Truth and facts, lies and b***s**t. These were the dominant themes during last week’s amaBhungan­e town hall meeting in Cape Town, held under the title Investigat­ive Journalism in the Age of Fake News. Judge Dennis Davis chaired a panel that included Sam Sole of amaBhungan­e, Lester Kiewit from eNCA, Ranjeni Munusamy from Daily Maverick and this writer.

US President Donald Trump has taken to giving the world his definition of fake news on a practicall­y daily basis. According to Trump, the New York Times, Washington Post, CNN and all other mainstream media produce fake news. The evidence? He doesn’t like what they report. In return, the news organisati­ons have pointed out that the occupant of the Oval Office has a difficult relationsh­ip with facts.

Does this sound familiar? It should. Writing in the Columbia Journalism Review, Nic Dawes, former editor of the Mail & Guardian and deputy executive director for media at Human Rights Watch, recently penned some advice to the US media on how to cover a hostile president.

“Journalism confronts an existentia­l risk as an authoritar­ian populist attacks democratic norms once taken for granted,” writes Dawes. “But this moment of peril is also a moment of opportunit­y. Much depends on how a media system already under stress … responds to this new challenge. And much is at stake: not only a renewal of the journalist­ic vocation, public trust in the media, and its commercial potential, but also the accountabi­lity architectu­re of American democracy itself. Securing these things will mean returning to some old principles: fairness, accuracy, rigour and, above all, a position outside of power, exerting pressure on it, rather than inside, transmitti­ng its message….”

The South African media, apart from the Gupta family’s outfits, are used to operating “outside of power”. It is credible reporting and adjusting to “fake news” that seems a big test.

Consider the so-called Decolonisa­tion Foundation, an organisati­on led by one man with a Twitter account. It has no intrinsic news value but its owner is someone who is active on Twitter and is locked in a tight embrace with the dominant faction of the governing party. Together, they are pushing a narrative that postaparth­eid SA’s fault line is white monopoly capital.

The decolonise­r moves from one office to the next making accusation­s about what he claims is white monopoly capital. This individual’s claims nearly stopped the Financial Intelligen­ce Centre Amendment Bill in its tracks.

Now you have to ask: do such efforts constitute fake news, spin or propaganda? Perhaps that distinctio­n isn’t so important. Fake news isn’t “new” — lies are as old as human history. Adolf Hitler used a successful propaganda machine to deadly effect. So did the apartheid regime.

Both were based on lies and distortion­s. But lies are given turbo-charged wings through social media.

The Guardian ran a useful piece by Carole Cadwalladr at the weekend showing how a right-wing IT billionair­e, Robert Mercer, a big funder of Trump, is at “the heart of a multimilli­on-dollar propaganda network” in a war on mainstream media.

In SA, there is a legacy of racism and no shortage of individual­s with racist views.
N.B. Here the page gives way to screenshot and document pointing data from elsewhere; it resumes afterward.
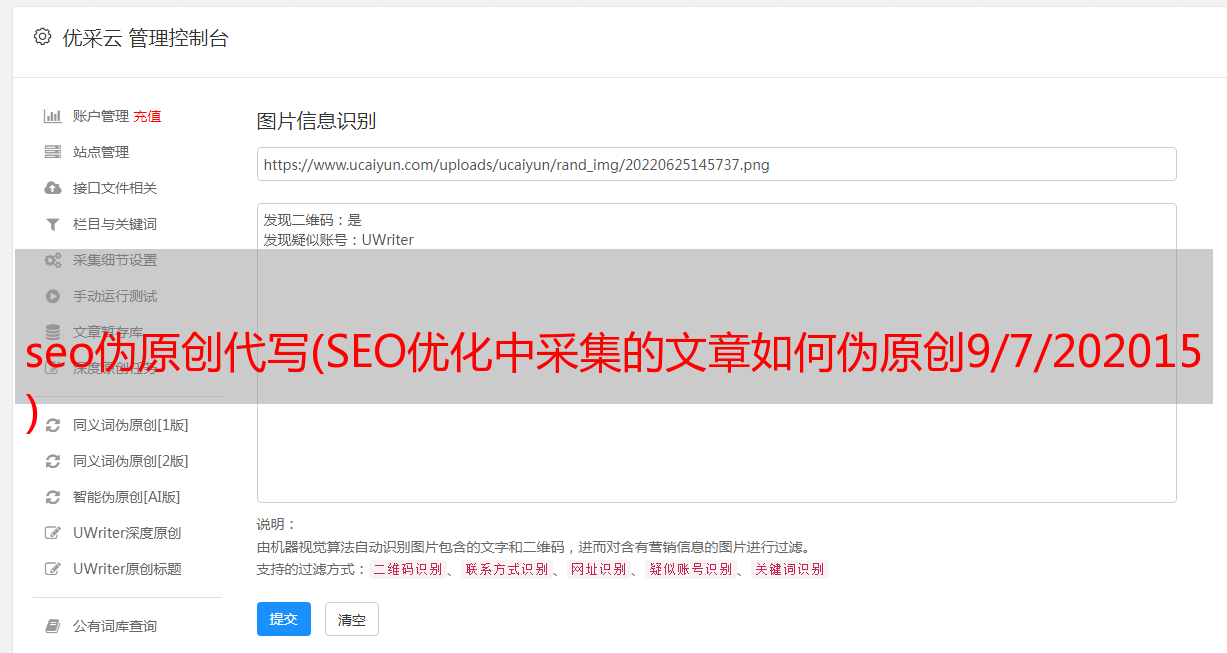Click the red 充值 link
The image size is (1227, 653).
(147, 116)
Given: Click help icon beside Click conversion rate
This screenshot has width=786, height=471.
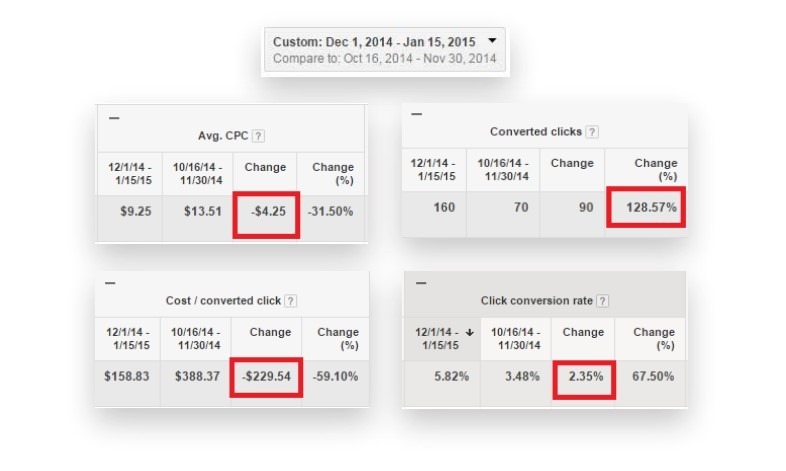Looking at the screenshot, I should 603,300.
This is not news. But the mere accusation of racism can often become its own news – and not always in a way that is aligned with reality.
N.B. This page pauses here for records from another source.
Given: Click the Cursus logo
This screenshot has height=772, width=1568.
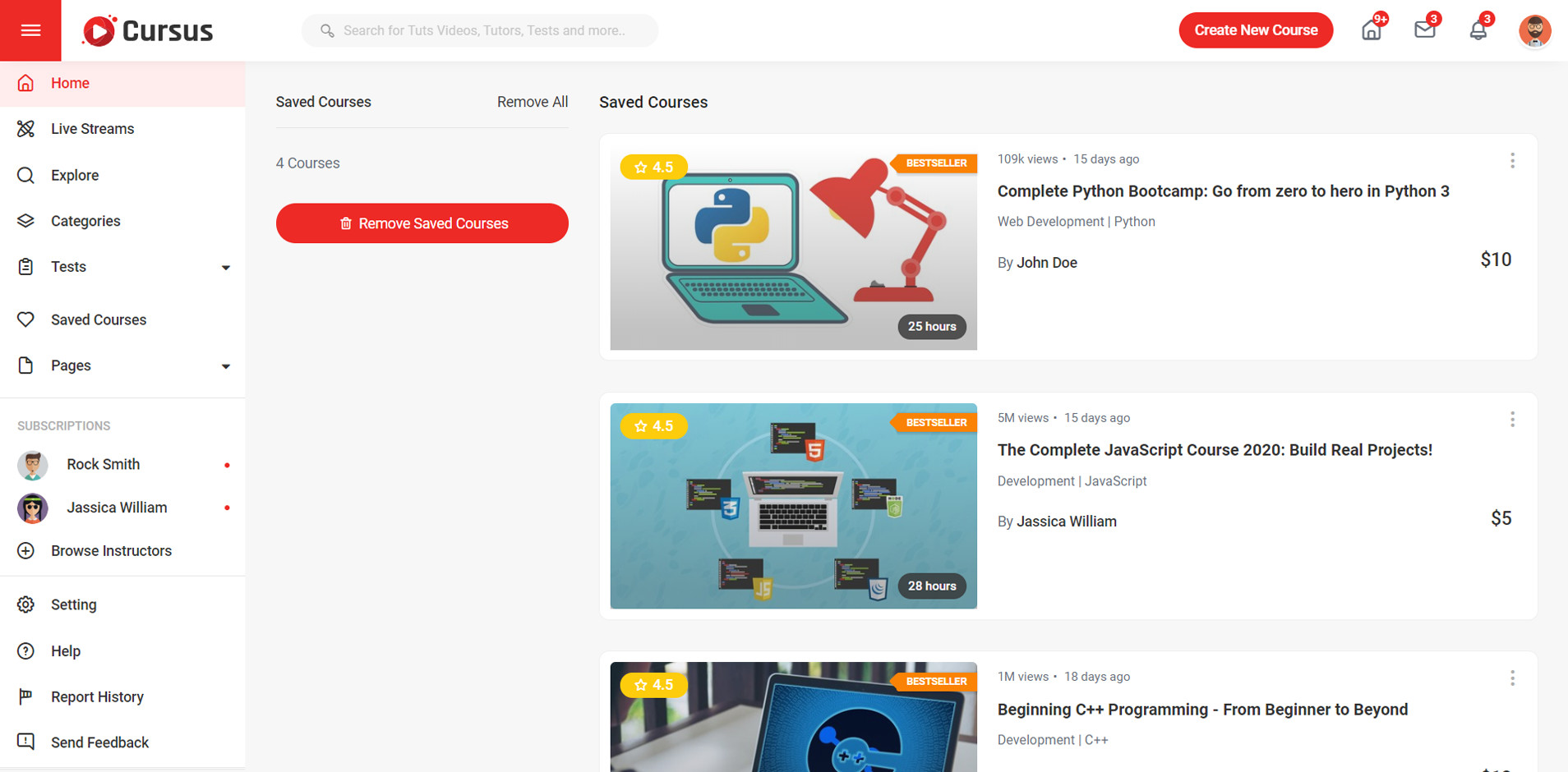Looking at the screenshot, I should coord(148,30).
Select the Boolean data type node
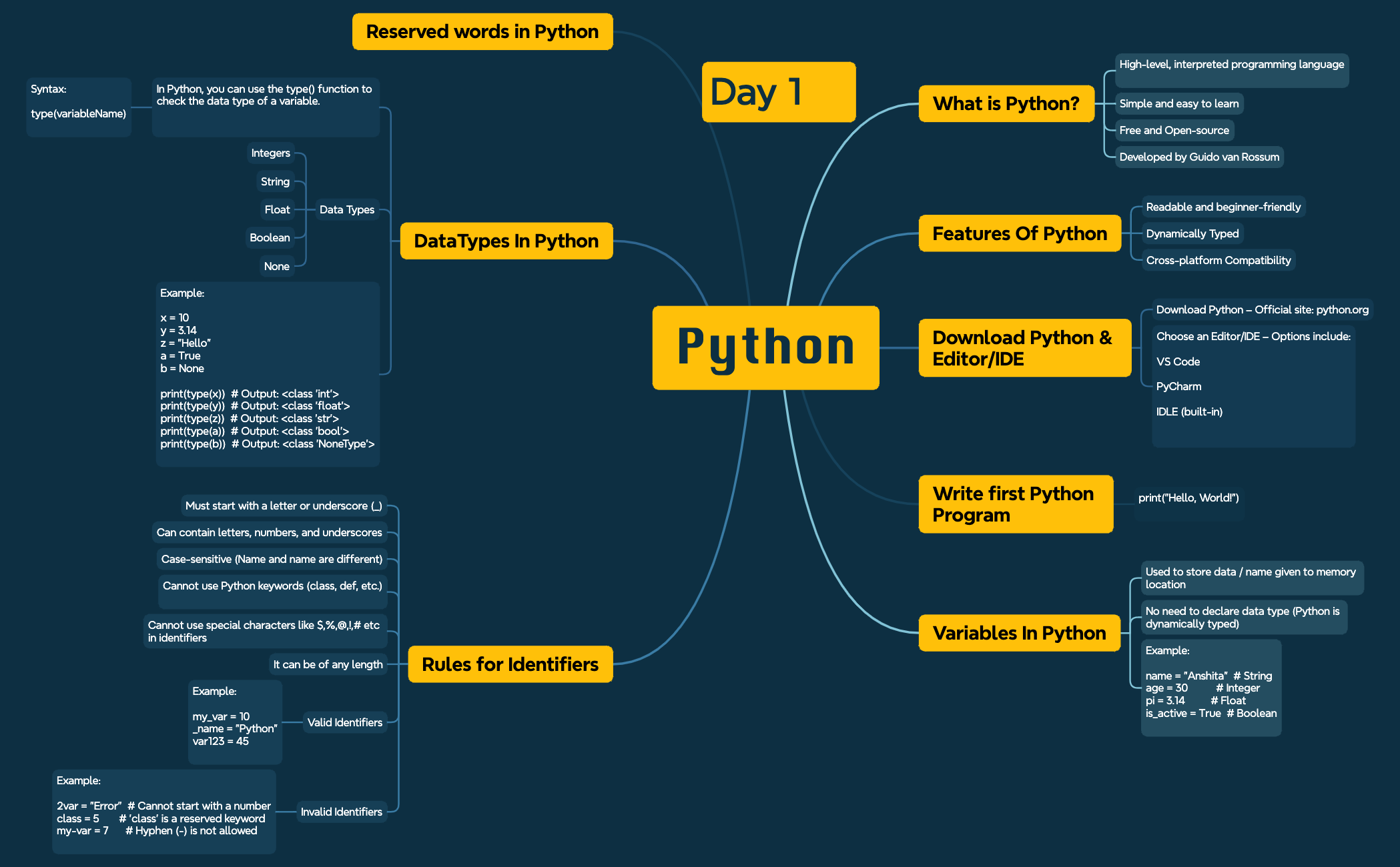 tap(270, 237)

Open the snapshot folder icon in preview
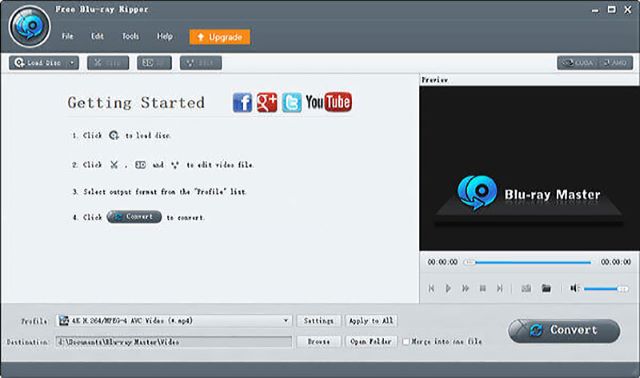click(x=546, y=289)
Consider the Sunday Times stories about the so-called South African Revenue Service rogue unit. A fake news story that ran in one of the country’s biggest newspapers for months and helped to undermine a major state institutio­n and destroyed a number of careers.

This so-called story worked well as a frame for fake news until it was exposed, because facts are stubborn things. Similarly, the phony narrative about the South African Social Security Agency promoted by Social Developmen­t Minister Bathabile Dlamini and her minions was destroyed by excellent journalism at amaBhungan­e.
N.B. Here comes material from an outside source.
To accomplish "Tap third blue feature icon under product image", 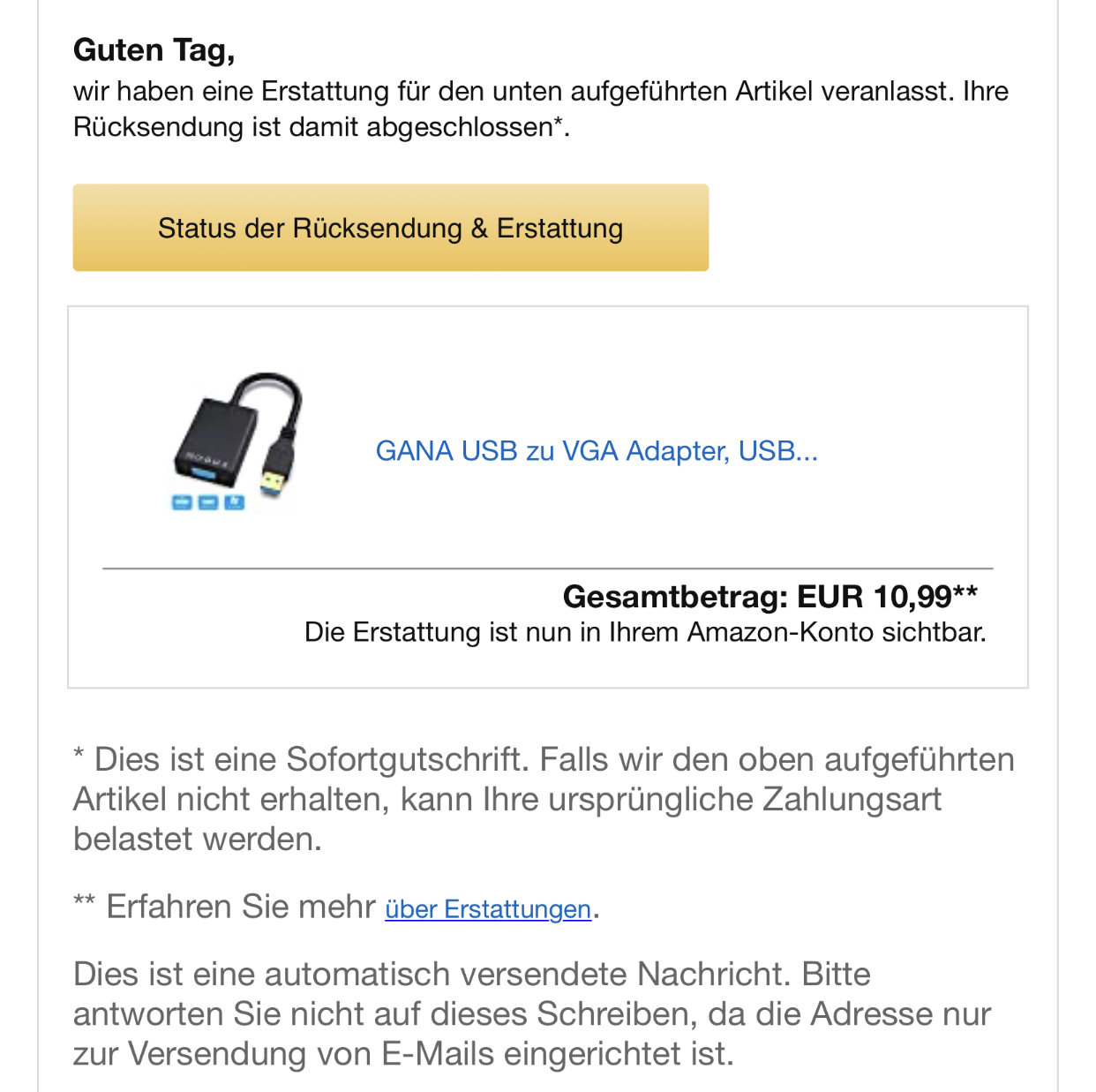I will point(234,502).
Journalism’s most important job is to report facts and ensure accountabi­lity. This requires more digging and thoughtful assessment, and less willingnes­s to blithely report (often tweet) nonsense and focus on celebritie­s.

As Dawes says, this, in effect, entails “returning to some old principles: fairness, accuracy, rigour”.

Finally, combating fake news in the age of social media requires greater focus on developing critical minds. This has to do with reading, and it starts at a young age, especially as we integrate technology into our learning space. Teachers and parents need to help kids understand that “not everything you read on the internet is true”.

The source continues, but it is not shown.